A further strength of our study was the inclusion of information on duration of diabetes, which enabled us to assess the influence of ascertainment bias and the potential impact of reverse causation. For example, it is well established that pancreatic cancer can induce diabetes [35].

Possible misclassification of type 2 as type 1 diabetes may have led to an overestimation of the relationship between type 1 diabetes and cancer because of the higher levels of well-established risk factors for cancer (including obesity and smoking) among persons with type 2 diabetes. However, the prevalence of type 2 diabetes below 40 years of age is low and we therefore believe that the influence of misclassification bias is negligible, as shown by our interaction analysis (see http://bendixcarstensen.com/DMCa/T1D/T1D-Ca.pdf (accessed 8 January 2016), section 8.5).

Moreover, we compared cancer incidence rates among persons with type 1 diabetes with those of the general population, instead of only with those of persons with diabetes. This may have diluted the impact of type 1 diabetes on HR estimates, although this effect will be small because of the low prevalence of type 1 diabetes (1.5–4.8 per 1,000 people) in the study populations [36].

In addition, the large number of comparisons performed introduced the potential for chance findings.

Finally, the study population was relatively young.

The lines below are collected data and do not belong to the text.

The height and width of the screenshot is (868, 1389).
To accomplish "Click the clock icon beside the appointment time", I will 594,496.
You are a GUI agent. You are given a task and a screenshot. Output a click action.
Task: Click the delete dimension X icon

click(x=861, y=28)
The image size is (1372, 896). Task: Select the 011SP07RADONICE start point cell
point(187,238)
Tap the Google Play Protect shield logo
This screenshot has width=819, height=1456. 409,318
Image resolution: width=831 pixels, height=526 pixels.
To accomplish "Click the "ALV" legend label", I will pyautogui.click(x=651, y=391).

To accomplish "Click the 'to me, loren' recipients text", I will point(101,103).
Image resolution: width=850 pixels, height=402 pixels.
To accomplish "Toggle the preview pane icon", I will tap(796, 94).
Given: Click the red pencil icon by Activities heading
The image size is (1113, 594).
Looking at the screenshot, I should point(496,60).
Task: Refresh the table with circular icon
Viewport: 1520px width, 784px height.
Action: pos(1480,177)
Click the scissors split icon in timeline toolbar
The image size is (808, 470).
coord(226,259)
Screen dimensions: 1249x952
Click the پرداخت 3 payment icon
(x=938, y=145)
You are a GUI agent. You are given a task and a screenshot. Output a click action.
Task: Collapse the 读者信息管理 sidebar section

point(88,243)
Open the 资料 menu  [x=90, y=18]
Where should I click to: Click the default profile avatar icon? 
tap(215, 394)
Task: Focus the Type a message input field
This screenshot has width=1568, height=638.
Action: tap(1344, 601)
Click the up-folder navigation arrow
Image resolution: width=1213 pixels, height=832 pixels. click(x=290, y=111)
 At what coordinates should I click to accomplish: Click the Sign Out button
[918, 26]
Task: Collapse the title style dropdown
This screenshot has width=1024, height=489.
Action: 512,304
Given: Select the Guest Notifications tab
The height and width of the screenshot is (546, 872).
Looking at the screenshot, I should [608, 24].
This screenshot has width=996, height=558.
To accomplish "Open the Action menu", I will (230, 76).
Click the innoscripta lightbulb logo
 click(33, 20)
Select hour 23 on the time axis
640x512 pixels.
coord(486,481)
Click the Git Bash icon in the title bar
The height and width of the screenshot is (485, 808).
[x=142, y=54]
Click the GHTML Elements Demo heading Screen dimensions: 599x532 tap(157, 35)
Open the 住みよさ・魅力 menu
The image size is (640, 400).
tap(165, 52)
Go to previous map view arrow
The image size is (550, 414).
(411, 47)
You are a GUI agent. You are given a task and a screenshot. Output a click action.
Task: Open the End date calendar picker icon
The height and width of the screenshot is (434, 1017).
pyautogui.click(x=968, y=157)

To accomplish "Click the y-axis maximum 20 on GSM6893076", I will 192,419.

Thus, we were not able to meaningfully evaluate potential changes in cancer incidence among older persons with type 1 diabetes.

Implications

Our findings do not support changing the policy for cancer screening in persons with type 1 diabetes. Similar recommendations for lifestyle approaches to reduce cancer risk such as weight management, increasing physical activity and avoiding smoking apply to persons with type 1 diabetes as for the general population.

Future work should be directed at ascertaining whether the increased incidence of some cancers among persons with type 1 diabetes leads to a raised risk of cancer mortality among persons with type 1 diabetes.

Conclusions

We found that, on average, type 1 diabetes confers an excess incidence of several cancers. In particular, persons with type 1 diabetes had a higher incidence of cancer of the liver, pancreas, kidney, endometrium and ovary and a lower incidence of prostate cancer than those in the general population. However, similar to the findings for type 2 diabetes, the HRs of cancer were highest at time of diabetes diagnosis and declined over time.